After that, check logs:

  • Go to Compute Engine -> VM instances -> click on NAME_OF_YOUR_VM -> at the VM instance details find section Logs and click on Serial port 1 (console)
  • Reboot your VM instance.
  • Check full boot log for any errors or/and warnings.

If your VM instance doesn't start up verify that your disk has a valid file system and a valid master boot record (MBR) by following the documentation General troubleshooting .

If you found errors/warning related to disk space you can try to resize it accordingly to the documentation Resizing a zonal persistent disk , also accordingly to the article Recovering an inaccessible instance or a full boot disk :

If an instance is completely out of disk space or if it is not running a Linux guest environment, then automatically resizing your root filesystem isn't possible, even after you've increased the size of the persistent disk that backs it. If you can't connect to your instance, or your boot disk is full and you can't resize it, you must create a new instance and recreate the boot disk from a snapshot to resize it.

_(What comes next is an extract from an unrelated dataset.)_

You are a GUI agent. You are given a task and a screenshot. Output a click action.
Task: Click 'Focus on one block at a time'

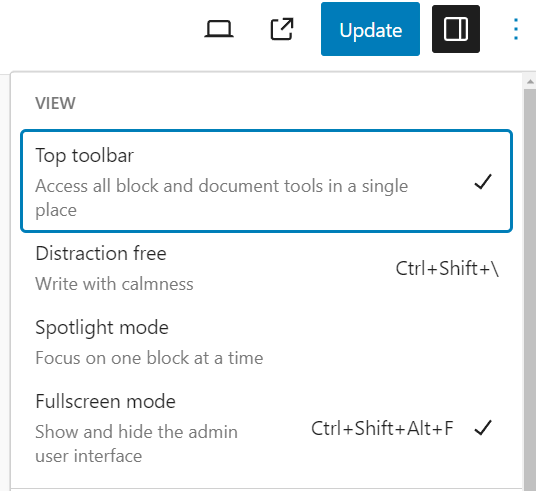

Otherwise try get access to your VM instance via serial console:

  • Enable serial console connection with gcloud command:

     gcloud compute instances add-metadata NAME_OF_YOUR_VM_INSTANCE \ --metadata serial-port-enable=TRUE

    or go to Compute Engine -> VM instances -> click on NAME_OF_YOUR_VM_INSTANCE -> click on EDIT -> go to section Remote access and check Enable connecting to serial ports

  • Create temporary user and password to login: shutdown your VM and set a startup script by adding at the section Custom metadata key startup-script and value:

     useradd --groups google_sudoers tempuser echo "tempuser:password" | chpasswd

    and then start your VM.

  • Connect to your VM via serial port with gcloud command:

     gcloud compute connect-to-serial-port NAME_OF_YOUR_VM_INSTANCE

    or go to Compute Engine -> VM instances -> click on NAME_OF_YOUR_VM_INSTANCE -> and click on Connect to serial console

  • Check what went wrong.

  • Disable access via serial port with gcloud command:

     gcloud compute instances add-metadata NAME_OF_YOUR_VM_INSTANCE \ --metadata serial-port-enable=FALSE

    or go to Compute Engine -> VM instances -> click on NAME_OF_YOUR_VM_INSTANCE -> click on EDIT -> go to section Remote access and uncheck Enable connecting to serial ports . Keep in mind that accordingly to the documentation Interacting with the serial console :

    Caution : The interactive serial console does not support IP-based access restrictions such as IP whitelists. If you enable the interactive serial console on an instance, clients can attempt to connect to that instance from any IP address. Anybody can connect to that instance if they know the correct SSH key, username, project ID, zone, and instance name. Use firewall rules to control access to your network and specific ports.

If you weren't able to connect via serial console, try follow the documentation Troubleshooting SSH section Inspect the VM instance without shutting it down and inspect the disk of your VM on another VM. Same way you can transfer your data to another working VM instance.

I had had the same issue while running composer update.

In my case an rebooting of the VM-Instance has solved it.